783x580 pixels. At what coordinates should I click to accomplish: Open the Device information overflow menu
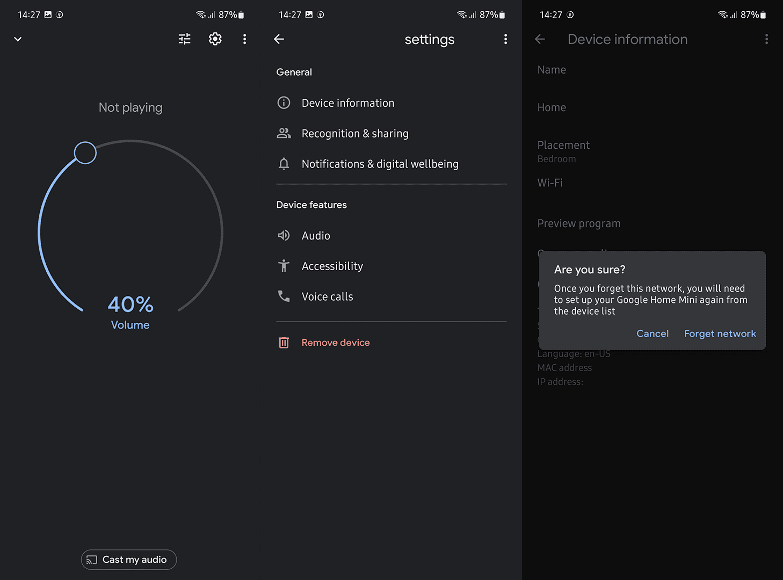pyautogui.click(x=767, y=39)
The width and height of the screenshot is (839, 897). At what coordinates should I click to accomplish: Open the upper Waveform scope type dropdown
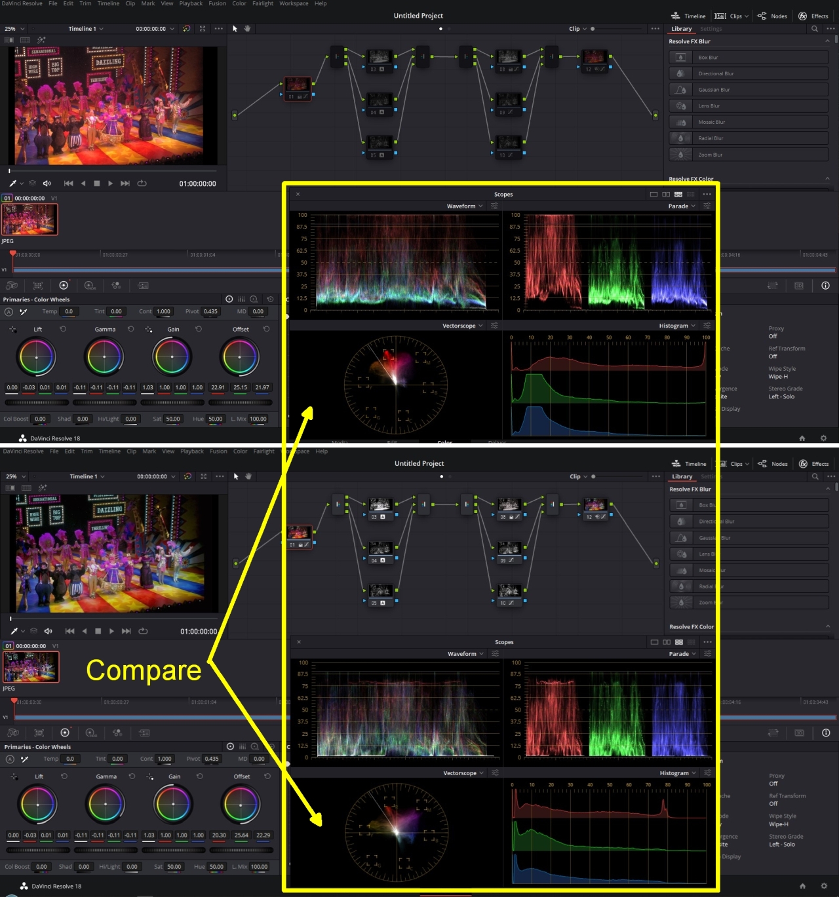point(465,206)
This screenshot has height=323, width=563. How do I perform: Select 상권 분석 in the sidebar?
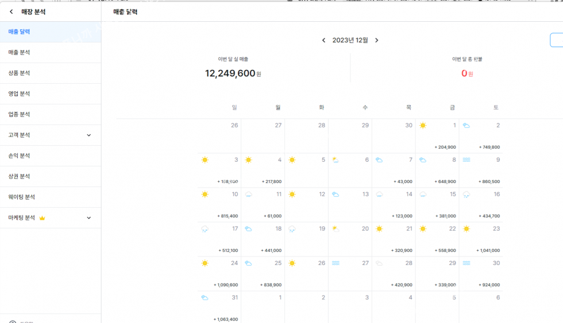(19, 177)
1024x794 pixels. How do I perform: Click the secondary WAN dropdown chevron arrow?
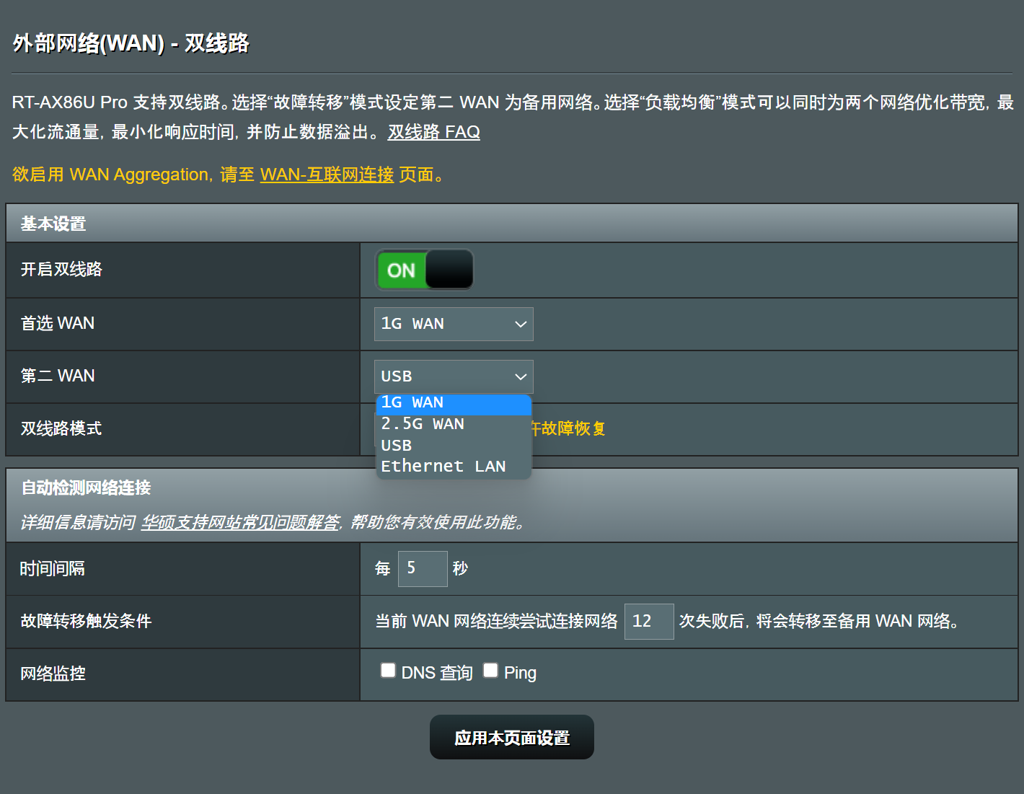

================

Print every line of the data above word for word, omitting the pictures.

783x580 pixels. At what coordinates should I click to accomplish: Open the Device information overflow menu
pyautogui.click(x=767, y=39)
The width and height of the screenshot is (839, 897). At what coordinates should I click to accomplish: Open the upper Waveform scope type dropdown
point(465,206)
This screenshot has height=323, width=563. How do I perform: Select 상권 분석 in the sidebar?
(19, 177)
1024x794 pixels. How do I perform: Click the secondary WAN dropdown chevron arrow?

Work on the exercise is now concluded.